▼

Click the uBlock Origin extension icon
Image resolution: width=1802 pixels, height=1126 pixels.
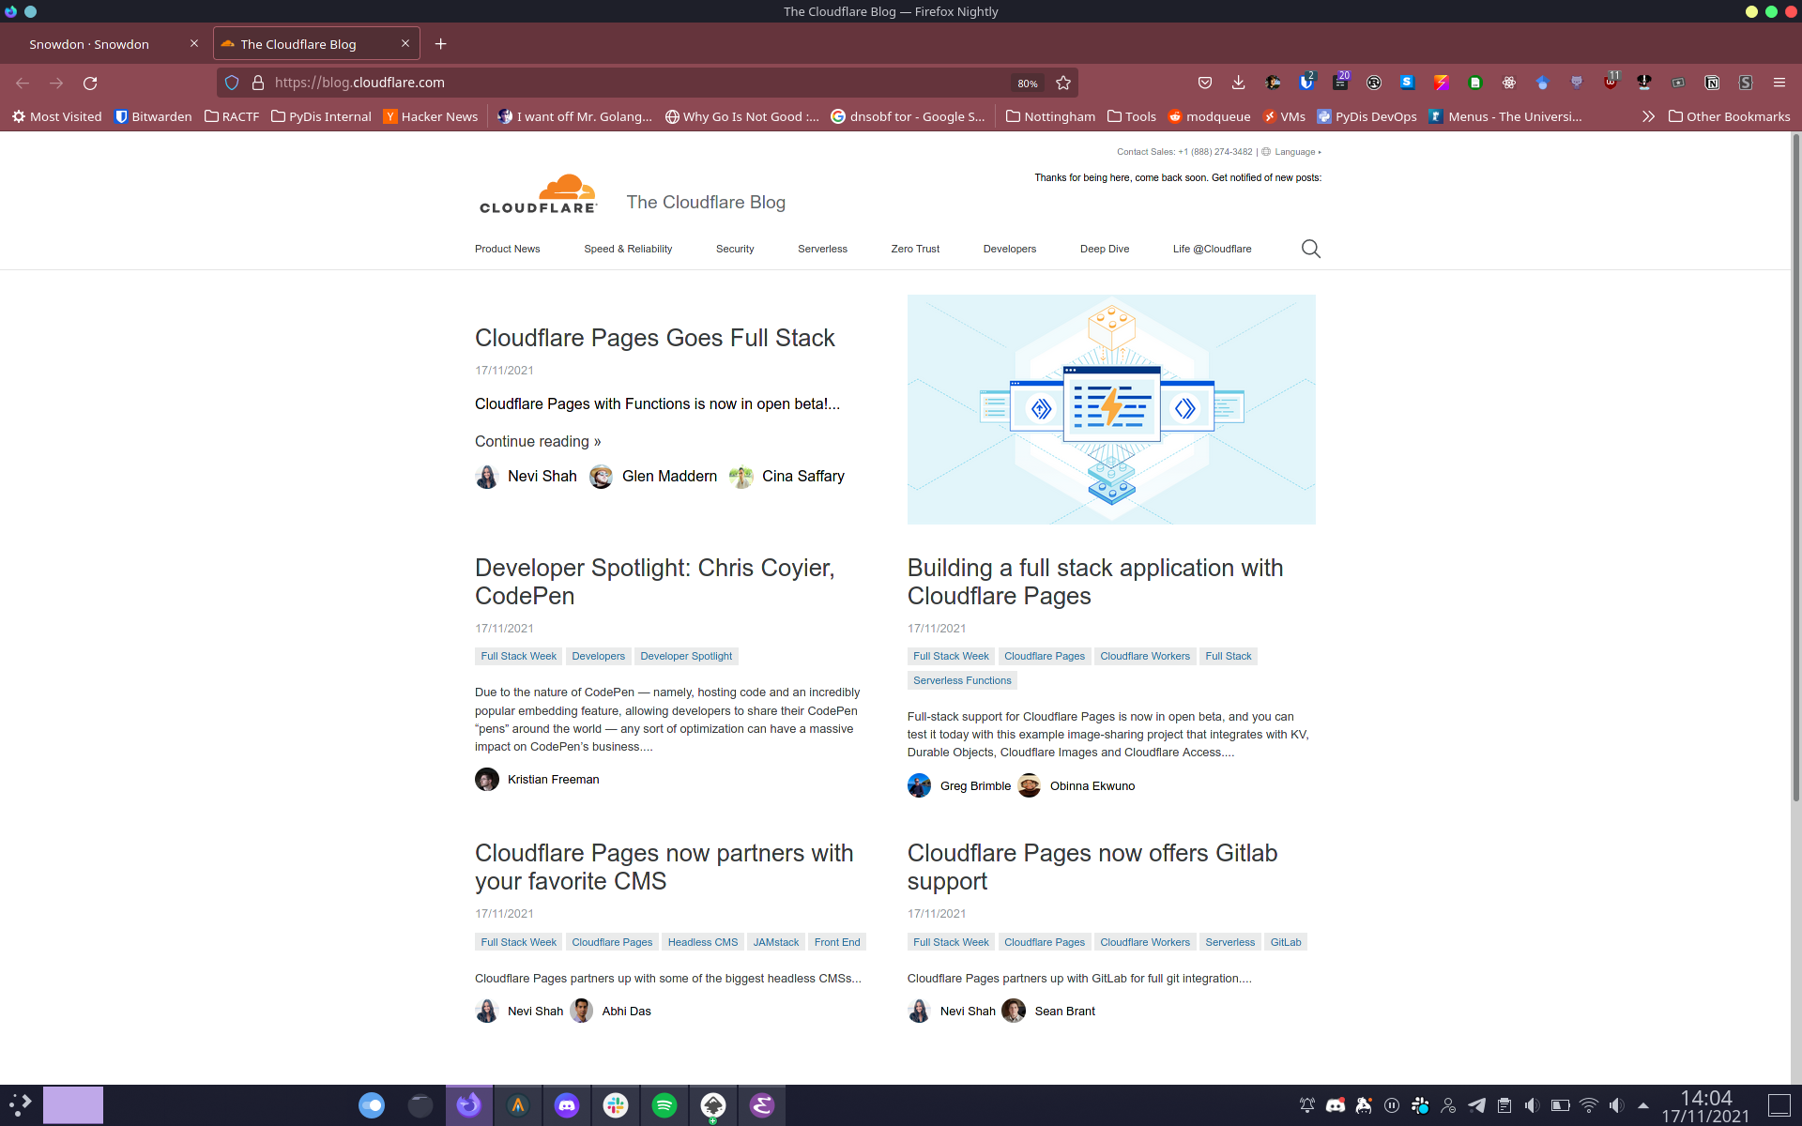1611,83
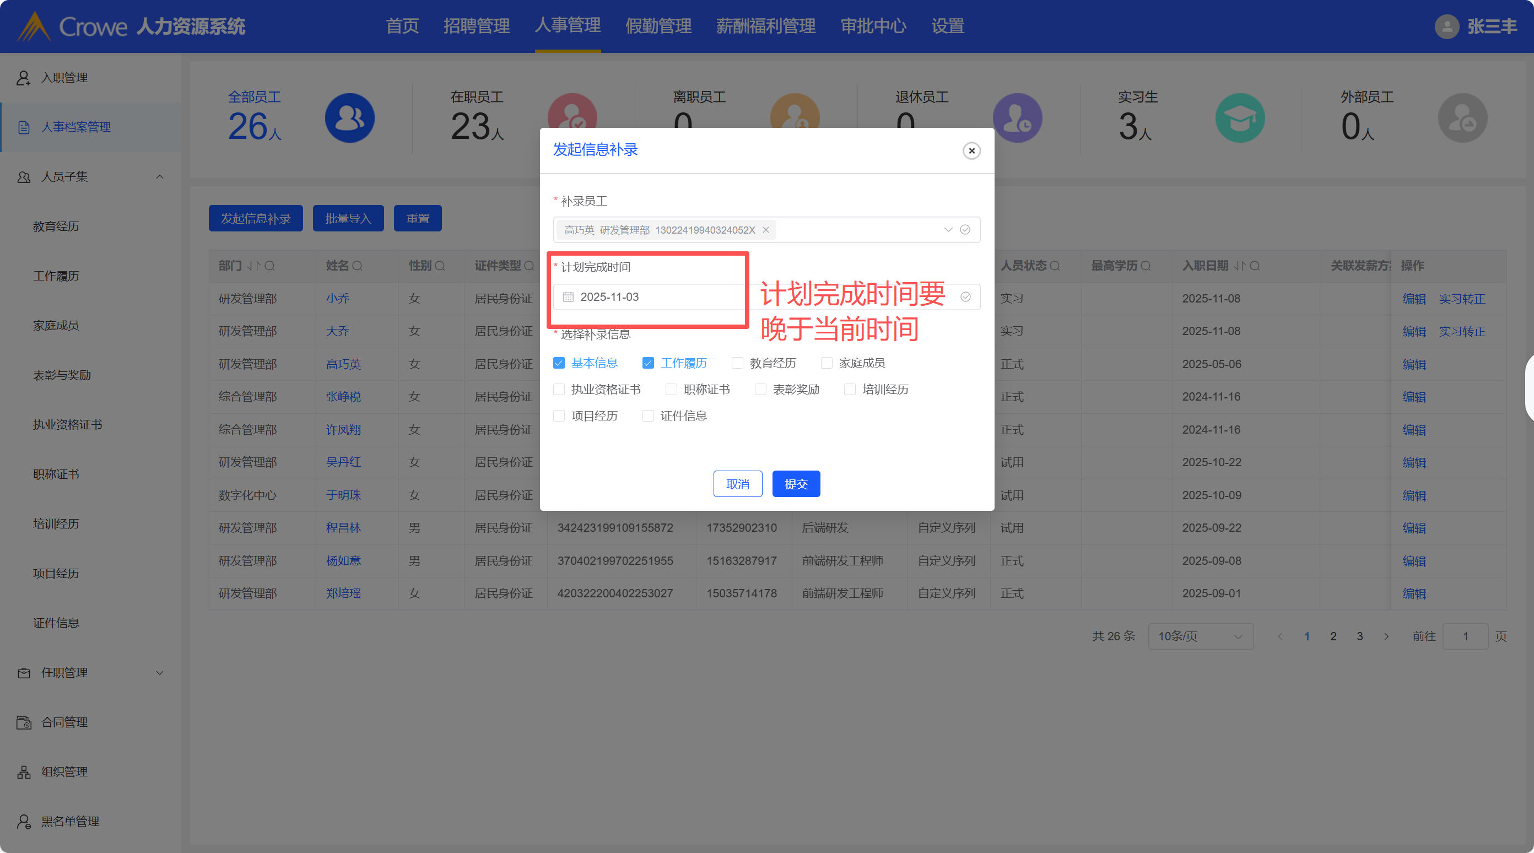Switch to the 审批中心 menu
This screenshot has height=853, width=1534.
click(x=872, y=26)
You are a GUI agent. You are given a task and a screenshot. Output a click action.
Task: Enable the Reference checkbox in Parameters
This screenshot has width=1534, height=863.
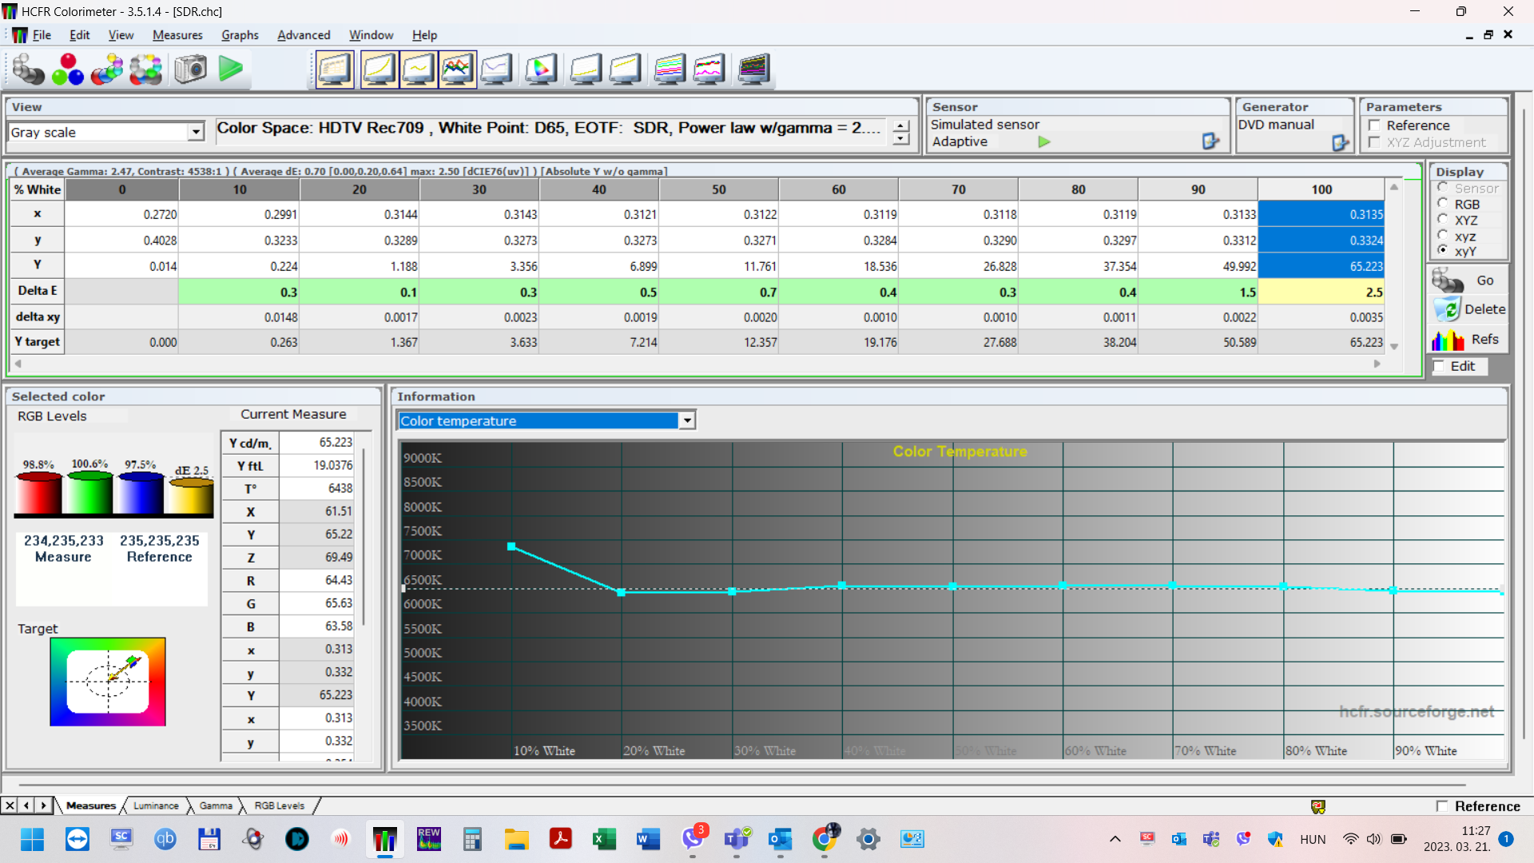[1375, 125]
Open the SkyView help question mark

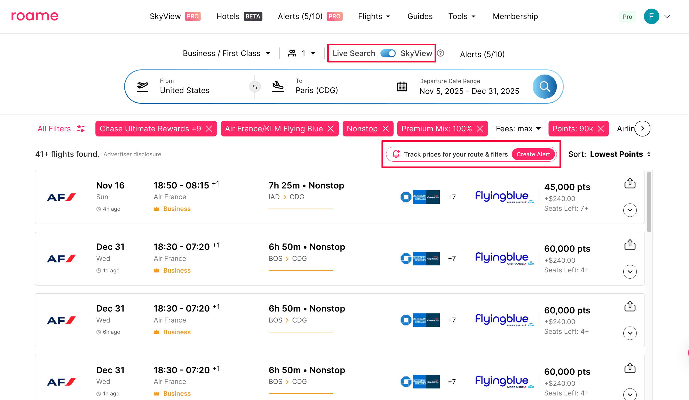pos(440,53)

▲

Exercise brief: Using the records above, output an exact copy without any pictures.

Reply to the exercise:
Click the uBlock Origin extension icon
Image resolution: width=1802 pixels, height=1126 pixels.
1611,83
Switch to the 审批中心 menu
This screenshot has height=853, width=1534.
click(x=872, y=26)
You are a GUI agent. You are given a task and a screenshot. Output a click action.
Task: Enable the Reference checkbox in Parameters
This screenshot has width=1534, height=863.
[1375, 125]
Open the SkyView help question mark

pos(440,53)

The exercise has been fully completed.